= What this task involves =
Output the full listing verbatim.
══ Records for this exercise ══
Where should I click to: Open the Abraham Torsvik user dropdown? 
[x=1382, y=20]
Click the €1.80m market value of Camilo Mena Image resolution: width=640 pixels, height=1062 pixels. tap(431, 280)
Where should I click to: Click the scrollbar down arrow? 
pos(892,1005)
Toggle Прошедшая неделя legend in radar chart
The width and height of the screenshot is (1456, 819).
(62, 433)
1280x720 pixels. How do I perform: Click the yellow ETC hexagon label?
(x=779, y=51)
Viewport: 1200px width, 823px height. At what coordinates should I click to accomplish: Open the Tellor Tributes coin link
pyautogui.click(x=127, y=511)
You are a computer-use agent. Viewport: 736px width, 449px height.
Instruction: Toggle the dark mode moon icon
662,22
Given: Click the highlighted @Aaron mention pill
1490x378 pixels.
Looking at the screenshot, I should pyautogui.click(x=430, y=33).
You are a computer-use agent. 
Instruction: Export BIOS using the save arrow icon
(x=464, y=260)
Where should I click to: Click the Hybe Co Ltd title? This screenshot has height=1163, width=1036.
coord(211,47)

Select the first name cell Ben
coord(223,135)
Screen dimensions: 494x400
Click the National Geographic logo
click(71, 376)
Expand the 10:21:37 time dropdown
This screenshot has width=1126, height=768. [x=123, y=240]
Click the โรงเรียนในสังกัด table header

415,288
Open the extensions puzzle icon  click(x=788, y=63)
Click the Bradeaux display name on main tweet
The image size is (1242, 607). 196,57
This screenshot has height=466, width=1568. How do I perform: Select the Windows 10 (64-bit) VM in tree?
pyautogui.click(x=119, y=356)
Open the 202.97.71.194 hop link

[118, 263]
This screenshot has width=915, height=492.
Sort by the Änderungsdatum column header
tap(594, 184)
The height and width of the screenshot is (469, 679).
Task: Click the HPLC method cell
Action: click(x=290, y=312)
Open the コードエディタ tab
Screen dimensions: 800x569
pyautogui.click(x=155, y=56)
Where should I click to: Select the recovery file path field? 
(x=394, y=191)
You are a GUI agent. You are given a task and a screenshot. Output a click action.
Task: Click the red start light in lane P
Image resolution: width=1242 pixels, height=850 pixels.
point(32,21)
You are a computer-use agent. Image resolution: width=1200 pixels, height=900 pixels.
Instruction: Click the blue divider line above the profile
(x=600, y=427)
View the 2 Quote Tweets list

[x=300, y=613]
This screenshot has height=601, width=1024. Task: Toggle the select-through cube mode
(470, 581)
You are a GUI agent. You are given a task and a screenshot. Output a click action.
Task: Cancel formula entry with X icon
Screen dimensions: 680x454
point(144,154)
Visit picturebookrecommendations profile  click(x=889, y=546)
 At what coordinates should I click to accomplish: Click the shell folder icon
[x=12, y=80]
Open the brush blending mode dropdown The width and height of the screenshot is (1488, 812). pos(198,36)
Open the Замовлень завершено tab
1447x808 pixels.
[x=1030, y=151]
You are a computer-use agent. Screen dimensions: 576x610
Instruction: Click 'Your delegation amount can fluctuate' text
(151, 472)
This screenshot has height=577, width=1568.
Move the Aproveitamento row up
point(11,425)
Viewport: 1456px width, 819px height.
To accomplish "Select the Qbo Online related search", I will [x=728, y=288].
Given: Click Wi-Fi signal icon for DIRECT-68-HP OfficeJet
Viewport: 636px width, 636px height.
═══
= The answer =
Where should I click to: Open the Abraham Torsvik user dropdown? 
[x=1382, y=20]
Click the €1.80m market value of Camilo Mena Image resolution: width=640 pixels, height=1062 pixels. tap(431, 280)
Where should I click to: Click the scrollbar down arrow? 
pos(892,1005)
Toggle Прошедшая неделя legend in radar chart
The width and height of the screenshot is (1456, 819).
(62, 433)
1280x720 pixels. How do I perform: Click the yellow ETC hexagon label?
(x=779, y=51)
Viewport: 1200px width, 823px height. At what coordinates should I click to accomplish: Open the Tellor Tributes coin link
pyautogui.click(x=127, y=511)
You are a computer-use agent. Viewport: 736px width, 449px height.
Instruction: Toggle the dark mode moon icon
662,22
Given: Click the highlighted @Aaron mention pill
1490x378 pixels.
Looking at the screenshot, I should pyautogui.click(x=430, y=33).
You are a computer-use agent. 
Instruction: Export BIOS using the save arrow icon
(x=464, y=260)
Where should I click to: Click the Hybe Co Ltd title? This screenshot has height=1163, width=1036.
coord(211,47)

Select the first name cell Ben
coord(223,135)
Screen dimensions: 494x400
Click the National Geographic logo
click(71, 376)
Expand the 10:21:37 time dropdown
This screenshot has width=1126, height=768. [x=123, y=240]
Click the โรงเรียนในสังกัด table header

415,288
Open the extensions puzzle icon  click(x=788, y=63)
Click the Bradeaux display name on main tweet
The image size is (1242, 607). 196,57
This screenshot has height=466, width=1568. How do I perform: Select the Windows 10 (64-bit) VM in tree?
pyautogui.click(x=119, y=356)
Open the 202.97.71.194 hop link

[118, 263]
This screenshot has width=915, height=492.
Sort by the Änderungsdatum column header
tap(594, 184)
The height and width of the screenshot is (469, 679).
Task: Click the HPLC method cell
Action: click(x=290, y=312)
Open the コードエディタ tab
Screen dimensions: 800x569
pyautogui.click(x=155, y=56)
Where should I click to: Select the recovery file path field? 
(x=394, y=191)
You are a GUI agent. You are given a task and a screenshot. Output a click action.
Task: Click the red start light in lane P
Image resolution: width=1242 pixels, height=850 pixels.
point(32,21)
You are a computer-use agent. Image resolution: width=1200 pixels, height=900 pixels.
Instruction: Click the blue divider line above the profile
(x=600, y=427)
View the 2 Quote Tweets list

[x=300, y=613]
This screenshot has height=601, width=1024. Task: Toggle the select-through cube mode
(470, 581)
You are a GUI agent. You are given a task and a screenshot. Output a click action.
Task: Cancel formula entry with X icon
Screen dimensions: 680x454
point(144,154)
Visit picturebookrecommendations profile  click(x=889, y=546)
 At what coordinates should I click to accomplish: Click the shell folder icon
[x=12, y=80]
Open the brush blending mode dropdown The width and height of the screenshot is (1488, 812). pos(198,36)
Open the Замовлень завершено tab
1447x808 pixels.
[x=1030, y=151]
You are a computer-use agent. Screen dimensions: 576x610
Instruction: Click 'Your delegation amount can fluctuate' text
(151, 472)
This screenshot has height=577, width=1568.
Move the Aproveitamento row up
point(11,425)
Viewport: 1456px width, 819px height.
To accomplish "Select the Qbo Online related search", I will [x=728, y=288].
Given: Click Wi-Fi signal icon for DIRECT-68-HP OfficeJet
Viewport: 636px width, 636px height.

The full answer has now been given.